Через двое суток подул свежий ветер, поднялась волна. Ветер, усиливаясь, дошел до семи баллов. Людей укачало. В довершение всего на линии гребного вала начал греться упорный подшипник. Следить за его температурой поставили электрика Малова, но он настолько плохо себя чувствовал, что не мог выполнять даже эту несложную работу. Смычков освободил Малова от вахты на ходовой электростанции и был уверен, что на линии вала он справится. Малов же, изнемогая от рвоты, понадеялся, что подшипник будет работать исправно, и перестал следить за ним. А из подшипника между тем ушло масло, и он начал плавиться. Мотористы, заметив неисправность, вынуждены были немедленно остановить двигатель. Лодка, потеряв ход, стала дрейфовать и была лишена возможности уйти под воду.

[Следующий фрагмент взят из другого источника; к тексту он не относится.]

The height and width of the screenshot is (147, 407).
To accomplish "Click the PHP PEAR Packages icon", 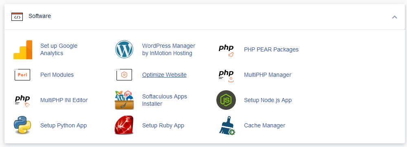I will (226, 51).
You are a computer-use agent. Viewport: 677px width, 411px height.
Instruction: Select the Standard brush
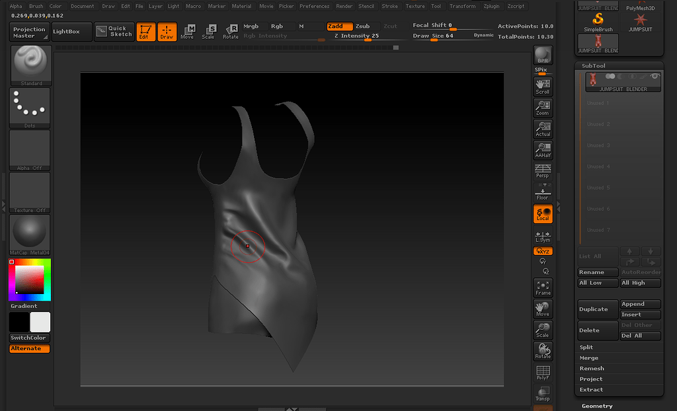(x=30, y=64)
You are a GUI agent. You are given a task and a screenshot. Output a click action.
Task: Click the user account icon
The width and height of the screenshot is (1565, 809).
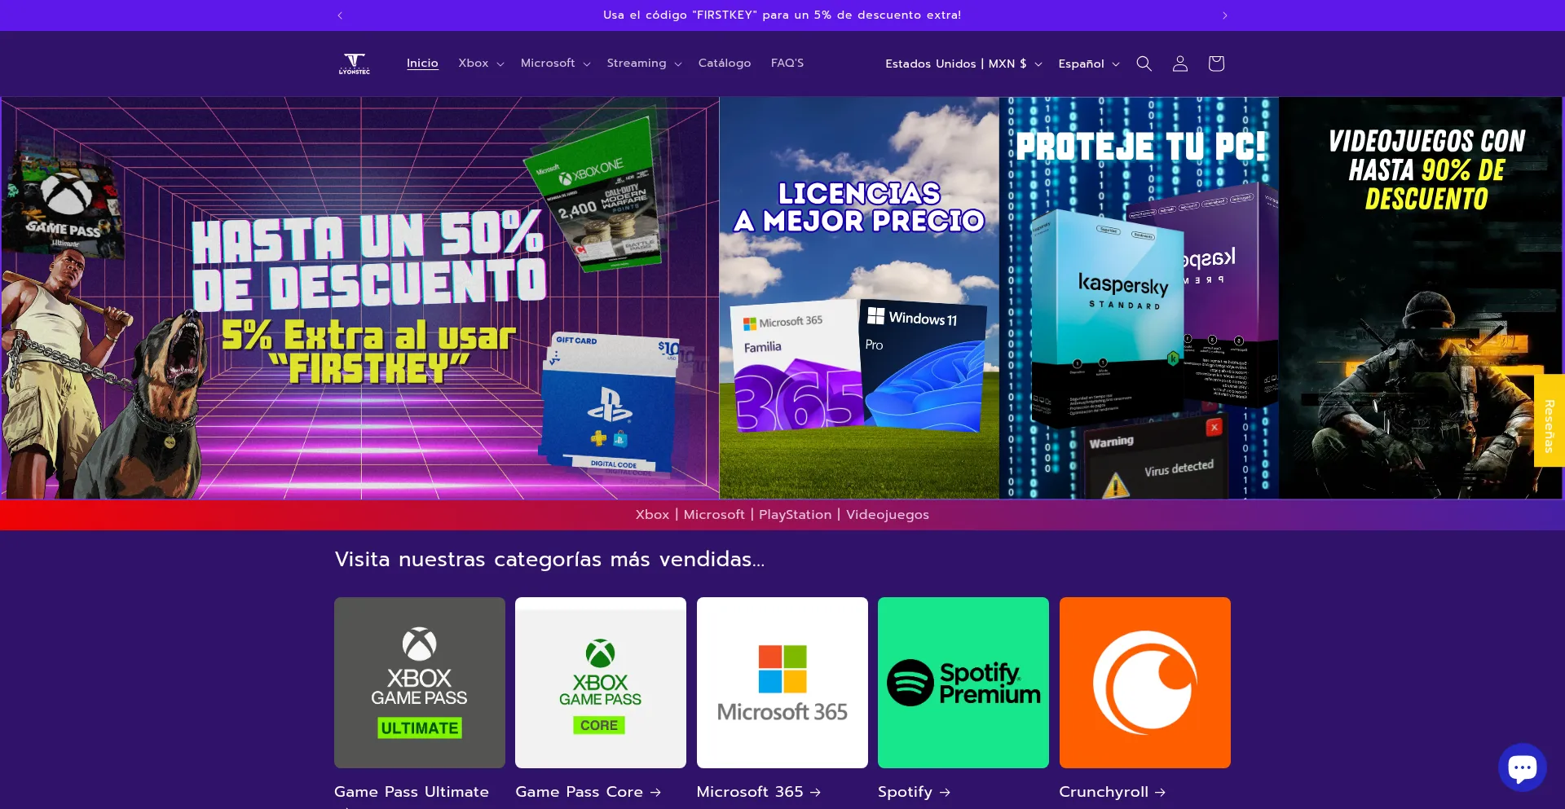pyautogui.click(x=1179, y=64)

Была поднята на ноги вся свободная смена экипажа. Сменившись с вахты, люди вместо отдыха занялись аварийными работами, которые продолжались целых десять часов. И все это время можно было в любой момент ждать удара противника.

Наконец упорный подшипник был приведен в относительно рабочее состояние. Но как только заработал Двигатель, стало ясно, что его придется периодически останавливать, так как температура подшипника подымалась слишком быстро и охлаждать его можно было только временным прекращением работы двигателя. К счастью, вскоре была получена радиограмма с приказанием возвращаться на базу.

Мы двинулись в обратный путь и с грехом пополам, «хромая», подошли к своему берегу.

Так бесславно закончился наш первый боевой выход. Неудачи убедили каждого члена экипажа в необходимости самого внимательного отношения к своим обязанностям, в том, что одна, самая незначительная ошибка, допущенная из-за халатности или по незнанию, может привести к гибели всего экипажа. Каждый понял свою ответственность перед командиром, друг перед другом, перед коллективом.

Воевать нужно не только хотеть, но и уметь — такой вывод сделали наши моряки после первого боевого похода.